Every line in the data below from the one containing "You are a computer-use agent. Screen dimensions: 752x652" down to the one containing "The height and width of the screenshot is (480, 640).", both included, must be retyped exactly; no other line is to appear.

SUPPLIED RECORDS ::
========
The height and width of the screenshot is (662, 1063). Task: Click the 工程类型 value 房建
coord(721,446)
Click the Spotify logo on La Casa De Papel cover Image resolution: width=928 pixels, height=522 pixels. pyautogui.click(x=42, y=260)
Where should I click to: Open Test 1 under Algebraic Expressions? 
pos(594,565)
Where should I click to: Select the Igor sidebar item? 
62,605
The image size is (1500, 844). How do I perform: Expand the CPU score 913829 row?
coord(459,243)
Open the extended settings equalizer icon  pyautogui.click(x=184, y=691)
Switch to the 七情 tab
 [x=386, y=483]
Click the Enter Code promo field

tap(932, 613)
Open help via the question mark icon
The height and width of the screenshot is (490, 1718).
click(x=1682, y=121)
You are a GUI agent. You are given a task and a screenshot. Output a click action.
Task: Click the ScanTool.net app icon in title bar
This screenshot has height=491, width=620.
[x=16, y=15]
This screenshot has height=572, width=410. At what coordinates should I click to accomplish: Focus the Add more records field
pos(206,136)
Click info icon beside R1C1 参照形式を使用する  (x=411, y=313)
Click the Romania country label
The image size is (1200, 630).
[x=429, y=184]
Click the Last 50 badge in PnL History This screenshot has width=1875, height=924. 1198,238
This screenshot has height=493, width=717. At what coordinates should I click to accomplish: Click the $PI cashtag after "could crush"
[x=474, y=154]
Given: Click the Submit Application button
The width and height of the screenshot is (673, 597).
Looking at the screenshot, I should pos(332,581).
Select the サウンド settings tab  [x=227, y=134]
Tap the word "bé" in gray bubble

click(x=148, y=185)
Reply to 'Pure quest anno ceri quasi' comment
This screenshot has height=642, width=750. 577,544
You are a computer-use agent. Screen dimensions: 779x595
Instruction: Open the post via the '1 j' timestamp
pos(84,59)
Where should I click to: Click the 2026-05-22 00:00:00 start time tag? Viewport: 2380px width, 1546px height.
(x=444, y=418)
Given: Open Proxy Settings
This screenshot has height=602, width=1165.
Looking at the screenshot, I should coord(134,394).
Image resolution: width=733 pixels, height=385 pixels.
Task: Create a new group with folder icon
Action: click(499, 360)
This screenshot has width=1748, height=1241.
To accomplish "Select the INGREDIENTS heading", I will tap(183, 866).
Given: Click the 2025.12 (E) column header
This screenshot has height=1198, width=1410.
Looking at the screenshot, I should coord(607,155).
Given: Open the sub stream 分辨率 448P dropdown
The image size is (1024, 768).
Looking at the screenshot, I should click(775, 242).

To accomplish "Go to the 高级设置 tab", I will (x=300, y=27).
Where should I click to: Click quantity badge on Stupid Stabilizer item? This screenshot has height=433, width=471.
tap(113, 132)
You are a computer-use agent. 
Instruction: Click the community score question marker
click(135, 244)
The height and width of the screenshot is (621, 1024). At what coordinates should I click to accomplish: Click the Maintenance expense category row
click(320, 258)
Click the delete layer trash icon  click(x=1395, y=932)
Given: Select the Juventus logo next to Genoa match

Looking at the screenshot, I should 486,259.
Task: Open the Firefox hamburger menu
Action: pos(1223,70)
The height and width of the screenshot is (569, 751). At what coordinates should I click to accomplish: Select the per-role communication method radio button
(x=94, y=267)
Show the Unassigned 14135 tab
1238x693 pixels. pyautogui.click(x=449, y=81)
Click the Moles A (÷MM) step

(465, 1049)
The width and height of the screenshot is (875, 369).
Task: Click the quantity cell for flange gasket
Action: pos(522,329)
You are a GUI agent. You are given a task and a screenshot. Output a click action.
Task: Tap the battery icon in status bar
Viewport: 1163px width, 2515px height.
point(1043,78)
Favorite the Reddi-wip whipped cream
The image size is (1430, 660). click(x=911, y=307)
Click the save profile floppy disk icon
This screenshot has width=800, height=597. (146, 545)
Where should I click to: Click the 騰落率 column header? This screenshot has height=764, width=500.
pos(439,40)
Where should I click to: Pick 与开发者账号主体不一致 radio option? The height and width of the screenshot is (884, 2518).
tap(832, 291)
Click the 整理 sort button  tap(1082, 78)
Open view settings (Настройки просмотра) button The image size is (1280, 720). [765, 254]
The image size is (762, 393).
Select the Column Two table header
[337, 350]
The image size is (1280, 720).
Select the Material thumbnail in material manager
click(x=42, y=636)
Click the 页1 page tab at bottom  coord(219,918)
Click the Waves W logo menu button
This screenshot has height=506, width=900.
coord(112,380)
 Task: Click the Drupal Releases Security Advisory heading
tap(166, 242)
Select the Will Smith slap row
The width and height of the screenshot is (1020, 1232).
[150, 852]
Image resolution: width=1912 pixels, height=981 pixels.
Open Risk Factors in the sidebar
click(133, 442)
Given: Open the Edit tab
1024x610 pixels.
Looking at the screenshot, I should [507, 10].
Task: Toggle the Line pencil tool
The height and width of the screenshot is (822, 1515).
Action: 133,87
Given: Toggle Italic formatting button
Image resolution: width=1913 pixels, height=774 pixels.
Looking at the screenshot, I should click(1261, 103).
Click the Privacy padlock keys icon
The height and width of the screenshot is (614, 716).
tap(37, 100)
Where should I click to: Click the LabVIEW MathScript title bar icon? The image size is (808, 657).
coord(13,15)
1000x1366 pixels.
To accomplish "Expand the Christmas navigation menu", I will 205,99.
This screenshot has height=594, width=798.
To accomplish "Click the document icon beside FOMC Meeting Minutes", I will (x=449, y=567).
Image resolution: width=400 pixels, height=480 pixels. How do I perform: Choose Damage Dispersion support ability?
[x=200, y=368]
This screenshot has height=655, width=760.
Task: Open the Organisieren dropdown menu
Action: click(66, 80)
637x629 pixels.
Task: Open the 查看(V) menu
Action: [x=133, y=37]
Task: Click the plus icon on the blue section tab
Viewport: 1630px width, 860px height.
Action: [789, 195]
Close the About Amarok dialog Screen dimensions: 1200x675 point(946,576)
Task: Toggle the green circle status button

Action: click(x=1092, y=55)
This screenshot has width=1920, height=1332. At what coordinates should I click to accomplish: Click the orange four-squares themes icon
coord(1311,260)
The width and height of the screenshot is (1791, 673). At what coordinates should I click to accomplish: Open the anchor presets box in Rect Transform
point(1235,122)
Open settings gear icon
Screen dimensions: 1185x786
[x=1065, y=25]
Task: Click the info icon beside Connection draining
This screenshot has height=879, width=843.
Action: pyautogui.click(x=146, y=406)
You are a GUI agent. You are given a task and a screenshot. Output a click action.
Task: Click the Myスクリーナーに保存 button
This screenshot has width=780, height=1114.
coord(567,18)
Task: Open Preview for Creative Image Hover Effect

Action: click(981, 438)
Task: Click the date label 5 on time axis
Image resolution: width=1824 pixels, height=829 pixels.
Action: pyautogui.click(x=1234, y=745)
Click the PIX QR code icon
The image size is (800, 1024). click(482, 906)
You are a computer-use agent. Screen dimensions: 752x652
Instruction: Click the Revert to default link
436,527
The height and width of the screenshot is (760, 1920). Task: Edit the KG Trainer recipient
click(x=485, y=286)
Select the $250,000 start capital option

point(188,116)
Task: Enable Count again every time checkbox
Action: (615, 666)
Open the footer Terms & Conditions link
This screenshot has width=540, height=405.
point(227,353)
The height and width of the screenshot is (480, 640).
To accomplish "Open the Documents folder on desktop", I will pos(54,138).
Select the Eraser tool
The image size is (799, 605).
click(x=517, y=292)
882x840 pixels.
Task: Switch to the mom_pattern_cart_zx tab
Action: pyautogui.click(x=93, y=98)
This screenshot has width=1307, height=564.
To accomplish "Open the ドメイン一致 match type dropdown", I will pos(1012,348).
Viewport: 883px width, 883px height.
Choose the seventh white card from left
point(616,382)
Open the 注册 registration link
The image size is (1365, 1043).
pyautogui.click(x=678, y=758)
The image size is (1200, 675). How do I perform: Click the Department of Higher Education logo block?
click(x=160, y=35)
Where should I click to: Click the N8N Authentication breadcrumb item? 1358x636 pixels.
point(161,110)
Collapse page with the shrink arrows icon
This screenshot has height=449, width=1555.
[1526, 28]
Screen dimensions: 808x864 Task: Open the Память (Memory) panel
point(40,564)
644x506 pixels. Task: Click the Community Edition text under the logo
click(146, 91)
========
RESULT ::
You are a computer-use agent. Screen dimensions: 752x652
Instruction: Click the Revert to default link
436,527
The height and width of the screenshot is (760, 1920). Task: Edit the KG Trainer recipient
click(x=485, y=286)
Select the $250,000 start capital option

point(188,116)
Task: Enable Count again every time checkbox
Action: (615, 666)
Open the footer Terms & Conditions link
This screenshot has width=540, height=405.
point(227,353)
The height and width of the screenshot is (480, 640).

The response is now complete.